Priority 1: Direct API call (fastest, most reliable)
Priority 2: HTTP request + HTML parsing (no browser needed)
Priority 3: DOM-based browser automation (reliable, moderate speed)
Priority 4: Screenshot + vision model (slow, general, last resort)
The model should know when to use each level. If the user says “check the weather”, do not open a browser – call a weather API. If they say “fill out this web form”, use DOM selectors. If the form has a CAPTCHA and the selectors fail, then fall back to screenshots.

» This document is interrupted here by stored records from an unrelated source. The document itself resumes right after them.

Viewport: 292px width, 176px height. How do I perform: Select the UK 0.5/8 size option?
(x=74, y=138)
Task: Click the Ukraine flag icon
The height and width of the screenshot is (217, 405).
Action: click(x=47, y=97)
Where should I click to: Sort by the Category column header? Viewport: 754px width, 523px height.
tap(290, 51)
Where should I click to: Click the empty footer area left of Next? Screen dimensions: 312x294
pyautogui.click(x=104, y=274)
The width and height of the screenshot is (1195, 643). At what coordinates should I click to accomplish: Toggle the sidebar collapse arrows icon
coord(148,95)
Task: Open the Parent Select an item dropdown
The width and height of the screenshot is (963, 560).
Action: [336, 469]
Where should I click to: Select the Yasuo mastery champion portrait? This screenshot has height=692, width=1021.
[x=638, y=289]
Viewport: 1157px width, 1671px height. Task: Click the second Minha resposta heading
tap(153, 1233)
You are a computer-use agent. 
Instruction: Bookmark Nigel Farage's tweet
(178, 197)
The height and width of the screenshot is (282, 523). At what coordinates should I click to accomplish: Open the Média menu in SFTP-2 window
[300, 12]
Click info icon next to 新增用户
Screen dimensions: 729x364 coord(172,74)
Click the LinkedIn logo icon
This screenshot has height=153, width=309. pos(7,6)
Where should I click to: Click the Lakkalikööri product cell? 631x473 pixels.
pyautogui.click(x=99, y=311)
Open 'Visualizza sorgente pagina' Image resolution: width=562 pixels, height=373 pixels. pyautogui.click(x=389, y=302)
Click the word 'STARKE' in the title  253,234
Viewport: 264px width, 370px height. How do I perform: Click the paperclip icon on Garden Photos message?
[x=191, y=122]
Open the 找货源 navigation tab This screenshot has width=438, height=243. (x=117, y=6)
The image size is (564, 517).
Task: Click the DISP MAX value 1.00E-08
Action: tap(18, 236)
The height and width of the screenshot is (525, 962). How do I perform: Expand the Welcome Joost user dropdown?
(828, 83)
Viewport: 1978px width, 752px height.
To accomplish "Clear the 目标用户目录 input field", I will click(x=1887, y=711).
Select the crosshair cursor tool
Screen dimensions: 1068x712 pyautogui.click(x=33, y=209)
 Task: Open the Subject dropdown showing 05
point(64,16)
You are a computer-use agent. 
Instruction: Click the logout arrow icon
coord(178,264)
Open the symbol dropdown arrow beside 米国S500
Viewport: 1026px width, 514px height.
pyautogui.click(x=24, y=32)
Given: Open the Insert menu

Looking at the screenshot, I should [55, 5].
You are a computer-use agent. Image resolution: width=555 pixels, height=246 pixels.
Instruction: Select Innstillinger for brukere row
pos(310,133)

The next big improvement will be browser-native AI integration. Chrome is already experimenting with built-in AI APIs (window.ai). Imagine if the browser itself could identify interactive elements, fill forms from structured data, and handle navigation – with the AI model only needed for high-level planning, not pixel-level clicking.
Until then, the pragmatic approach is: make the browser automation layer as thin as possible, push complexity to the model’s planning phase, and always have a fallback.